◆ What the task asks
Set down every entry again exactly as it stands below.

◆ Data supplied
________________________________________

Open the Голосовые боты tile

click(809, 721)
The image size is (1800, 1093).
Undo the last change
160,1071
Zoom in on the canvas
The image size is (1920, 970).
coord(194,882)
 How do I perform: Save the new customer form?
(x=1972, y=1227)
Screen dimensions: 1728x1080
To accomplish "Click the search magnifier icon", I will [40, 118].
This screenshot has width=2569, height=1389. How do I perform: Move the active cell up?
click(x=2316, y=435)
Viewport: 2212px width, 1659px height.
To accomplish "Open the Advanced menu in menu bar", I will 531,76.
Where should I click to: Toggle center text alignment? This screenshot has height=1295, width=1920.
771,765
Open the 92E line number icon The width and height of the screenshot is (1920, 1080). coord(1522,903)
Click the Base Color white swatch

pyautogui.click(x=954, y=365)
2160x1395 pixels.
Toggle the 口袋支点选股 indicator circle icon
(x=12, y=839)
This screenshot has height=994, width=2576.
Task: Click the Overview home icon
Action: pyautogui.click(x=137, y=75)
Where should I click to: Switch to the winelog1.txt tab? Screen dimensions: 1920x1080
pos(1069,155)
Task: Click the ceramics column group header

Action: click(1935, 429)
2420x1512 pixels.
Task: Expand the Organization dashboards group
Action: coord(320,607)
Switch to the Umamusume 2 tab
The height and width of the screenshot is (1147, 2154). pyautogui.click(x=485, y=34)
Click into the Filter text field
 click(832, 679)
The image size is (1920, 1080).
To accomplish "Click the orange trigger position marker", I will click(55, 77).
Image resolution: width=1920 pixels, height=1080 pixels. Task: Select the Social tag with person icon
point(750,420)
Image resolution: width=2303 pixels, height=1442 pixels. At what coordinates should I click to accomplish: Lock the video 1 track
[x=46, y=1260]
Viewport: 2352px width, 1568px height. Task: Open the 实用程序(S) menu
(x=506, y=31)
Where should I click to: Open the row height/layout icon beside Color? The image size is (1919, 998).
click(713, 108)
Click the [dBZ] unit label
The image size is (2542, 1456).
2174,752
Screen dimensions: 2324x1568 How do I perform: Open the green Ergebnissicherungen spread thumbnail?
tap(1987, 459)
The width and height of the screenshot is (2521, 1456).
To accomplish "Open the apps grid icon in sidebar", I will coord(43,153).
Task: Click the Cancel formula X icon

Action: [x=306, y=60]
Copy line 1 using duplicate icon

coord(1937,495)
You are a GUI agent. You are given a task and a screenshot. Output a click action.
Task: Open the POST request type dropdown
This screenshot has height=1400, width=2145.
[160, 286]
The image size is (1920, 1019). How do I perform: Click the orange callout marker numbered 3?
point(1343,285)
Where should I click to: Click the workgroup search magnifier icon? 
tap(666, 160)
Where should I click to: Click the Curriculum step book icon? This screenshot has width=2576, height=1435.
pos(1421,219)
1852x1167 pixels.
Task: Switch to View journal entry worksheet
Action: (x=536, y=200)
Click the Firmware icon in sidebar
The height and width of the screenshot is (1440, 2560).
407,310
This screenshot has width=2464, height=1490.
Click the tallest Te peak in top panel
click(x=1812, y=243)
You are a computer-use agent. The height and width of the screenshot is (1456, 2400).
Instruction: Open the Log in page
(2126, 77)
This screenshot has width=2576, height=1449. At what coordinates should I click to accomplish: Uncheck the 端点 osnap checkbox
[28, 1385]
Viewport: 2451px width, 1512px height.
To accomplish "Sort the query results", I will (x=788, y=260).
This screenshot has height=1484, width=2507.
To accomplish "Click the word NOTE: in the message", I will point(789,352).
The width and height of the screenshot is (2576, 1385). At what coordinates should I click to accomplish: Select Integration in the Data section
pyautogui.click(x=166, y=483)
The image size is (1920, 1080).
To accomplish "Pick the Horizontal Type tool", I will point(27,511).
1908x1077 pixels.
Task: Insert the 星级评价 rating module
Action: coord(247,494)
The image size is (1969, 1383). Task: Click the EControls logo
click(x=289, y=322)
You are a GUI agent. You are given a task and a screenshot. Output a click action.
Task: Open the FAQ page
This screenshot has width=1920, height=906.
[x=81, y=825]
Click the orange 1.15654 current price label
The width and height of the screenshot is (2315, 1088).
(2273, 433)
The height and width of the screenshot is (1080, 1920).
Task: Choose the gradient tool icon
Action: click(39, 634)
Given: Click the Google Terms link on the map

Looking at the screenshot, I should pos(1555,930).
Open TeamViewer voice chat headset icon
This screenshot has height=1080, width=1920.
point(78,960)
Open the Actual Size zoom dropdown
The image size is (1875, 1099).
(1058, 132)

________________________________________

◆ Result of the exercise
Open the Голосовые боты tile

click(809, 721)
The image size is (1800, 1093).
Undo the last change
160,1071
Zoom in on the canvas
The image size is (1920, 970).
coord(194,882)
 How do I perform: Save the new customer form?
(x=1972, y=1227)
Screen dimensions: 1728x1080
To accomplish "Click the search magnifier icon", I will [40, 118].
This screenshot has width=2569, height=1389. How do I perform: Move the active cell up?
click(x=2316, y=435)
Viewport: 2212px width, 1659px height.
To accomplish "Open the Advanced menu in menu bar", I will 531,76.
Where should I click to: Toggle center text alignment? This screenshot has height=1295, width=1920.
771,765
Open the 92E line number icon The width and height of the screenshot is (1920, 1080). coord(1522,903)
Click the Base Color white swatch

pyautogui.click(x=954, y=365)
2160x1395 pixels.
Toggle the 口袋支点选股 indicator circle icon
(x=12, y=839)
This screenshot has height=994, width=2576.
Task: Click the Overview home icon
Action: pyautogui.click(x=137, y=75)
Where should I click to: Switch to the winelog1.txt tab? Screen dimensions: 1920x1080
pos(1069,155)
Task: Click the ceramics column group header

Action: click(1935, 429)
2420x1512 pixels.
Task: Expand the Organization dashboards group
Action: coord(320,607)
Switch to the Umamusume 2 tab
The height and width of the screenshot is (1147, 2154). pyautogui.click(x=485, y=34)
Click into the Filter text field
 click(832, 679)
The image size is (1920, 1080).
To accomplish "Click the orange trigger position marker", I will click(55, 77).
Image resolution: width=1920 pixels, height=1080 pixels. Task: Select the Social tag with person icon
point(750,420)
Image resolution: width=2303 pixels, height=1442 pixels. At what coordinates should I click to accomplish: Lock the video 1 track
[x=46, y=1260]
Viewport: 2352px width, 1568px height. Task: Open the 实用程序(S) menu
(x=506, y=31)
Where should I click to: Open the row height/layout icon beside Color? The image size is (1919, 998).
click(713, 108)
Click the [dBZ] unit label
The image size is (2542, 1456).
2174,752
Screen dimensions: 2324x1568 How do I perform: Open the green Ergebnissicherungen spread thumbnail?
tap(1987, 459)
The width and height of the screenshot is (2521, 1456).
To accomplish "Open the apps grid icon in sidebar", I will coord(43,153).
Task: Click the Cancel formula X icon

Action: [x=306, y=60]
Copy line 1 using duplicate icon

coord(1937,495)
You are a GUI agent. You are given a task and a screenshot. Output a click action.
Task: Open the POST request type dropdown
This screenshot has height=1400, width=2145.
[160, 286]
The image size is (1920, 1019). How do I perform: Click the orange callout marker numbered 3?
point(1343,285)
Where should I click to: Click the workgroup search magnifier icon? 
tap(666, 160)
Where should I click to: Click the Curriculum step book icon? This screenshot has width=2576, height=1435.
pos(1421,219)
1852x1167 pixels.
Task: Switch to View journal entry worksheet
Action: (x=536, y=200)
Click the Firmware icon in sidebar
The height and width of the screenshot is (1440, 2560).
407,310
This screenshot has width=2464, height=1490.
Click the tallest Te peak in top panel
click(x=1812, y=243)
You are a computer-use agent. The height and width of the screenshot is (1456, 2400).
Instruction: Open the Log in page
(2126, 77)
This screenshot has width=2576, height=1449. At what coordinates should I click to accomplish: Uncheck the 端点 osnap checkbox
[28, 1385]
Viewport: 2451px width, 1512px height.
To accomplish "Sort the query results", I will (x=788, y=260).
This screenshot has height=1484, width=2507.
To accomplish "Click the word NOTE: in the message", I will point(789,352).
The width and height of the screenshot is (2576, 1385). At what coordinates should I click to accomplish: Select Integration in the Data section
pyautogui.click(x=166, y=483)
The image size is (1920, 1080).
To accomplish "Pick the Horizontal Type tool", I will point(27,511).
1908x1077 pixels.
Task: Insert the 星级评价 rating module
Action: coord(247,494)
The image size is (1969, 1383). Task: Click the EControls logo
click(x=289, y=322)
You are a GUI agent. You are given a task and a screenshot. Output a click action.
Task: Open the FAQ page
This screenshot has width=1920, height=906.
[x=81, y=825]
Click the orange 1.15654 current price label
The width and height of the screenshot is (2315, 1088).
(2273, 433)
The height and width of the screenshot is (1080, 1920).
Task: Choose the gradient tool icon
Action: click(39, 634)
Given: Click the Google Terms link on the map

Looking at the screenshot, I should pos(1555,930).
Open TeamViewer voice chat headset icon
This screenshot has height=1080, width=1920.
point(78,960)
Open the Actual Size zoom dropdown
The image size is (1875, 1099).
(1058, 132)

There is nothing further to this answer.